The National Academies Collection: Reports funded by National Institutes of Health.
Excerpt
Parents have come to depend on vaccines to protect their children from a variety of diseases. Some evidence suggests, however, that vaccination against pertussis (whooping cough) and rubella (German measles) is, in a small number of cases, associated with increased risk of serious illness. This book examines the controversy over the evidence and offers a comprehensively documented assessment of the risk of illness following immunization with vaccines against pertussis and rubella. Based on extensive review of the evidence from epidemiologic studies, case histories, studies in animals, and other sources of information, the book examines: The relation of pertussis vaccines to a number of serious adverse events, including encephalopathy and other central nervous system disorders, sudden infant death syndrome, autism, Guillain-Barre syndrome, learning disabilities, and Reye syndrome. The relation of rubella vaccines to arthritis, various neuropathies, and thrombocytopenic purpura. The volume, which includes a description of the committee's methods for evaluating evidence and directions for future research, will be important reading for public health officials, pediatricians, researchers, and concerned parents.
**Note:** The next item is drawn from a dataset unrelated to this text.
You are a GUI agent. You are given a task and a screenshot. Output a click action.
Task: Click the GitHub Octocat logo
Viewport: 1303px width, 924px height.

Copyright © 1991 by the National Academy of Sciences.”
1998
Andrew Wakefield according to the current false narrative and revisionist history pushed by mainstream medicine and their media partners, magically erases 55 years of history and discovers the vaccine-autism causation theory for the first time, in much the same way that Christopher Columbus “discovered” the Americas, half a millennium or so after the Vikings had made my home state of Maine a vacation spot.
He did what Kanner did in 1943. Took patient histories, and including parental reports in a paper.